The investigation by CFIUS, which considers national security risks to foreign acquisitions of United States companies, came after Qualcomm filed a notice with the panel seeking a review. Besides, the U.S. Congress is planning to give more power to the CFIUS.
Last month, USA semiconductor testing company Xcerra Corp said CFIUS had blocked its $580 million sale to a Chinese state-backed semiconductor investment fund.
U.S. Sen. John Cornyn of Texas, as well as San Diego Congressmen Scott Peters, D-San Diego, and Duncan Hunter, R-Alpine, sent letters to Trump Administration officials requesting a CFIUS review.
"Qualcomm is a leader in 5G technology, which is going to be the new standard in the future".
The deal was expected to face tough scrutiny from competition regulators. The move showed an uncharacteristic sense of urgency, as reviews are usually triggered after deals have been agreed to.

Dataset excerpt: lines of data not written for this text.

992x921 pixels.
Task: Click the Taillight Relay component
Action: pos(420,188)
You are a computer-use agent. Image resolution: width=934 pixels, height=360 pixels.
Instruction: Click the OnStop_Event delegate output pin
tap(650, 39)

It's been an extremely busy couple of months for both Qualcomm and Broadcom, as the latter continues to pursue a hostile takeover. Qualcomm's board has rejected the offer, and a few days ago it urged shareholders to reelect its members at the annual shareholder meeting that had been scheduled for March 6.
"It should be clear to everyone that this is part of an unprecedented effort by Qualcomm to disenfranchise its own stockholders", said Broadcom. But the day before, Qualcomm said the vote had to be put on hold; a government committee led by the US Treasury Secretary needed time to investigate a potential merger.
"The rules say that one party alone could approach CFIUS and for a review", said McDermott Will & Emery LLP regulatory lawyer David Levine. "Broadcom has been interacting with CFIUS for weeks and made two written submissions to CFIUS". The company is now based in Singapore, but said in November that it will move its legal headquarters back to the United States.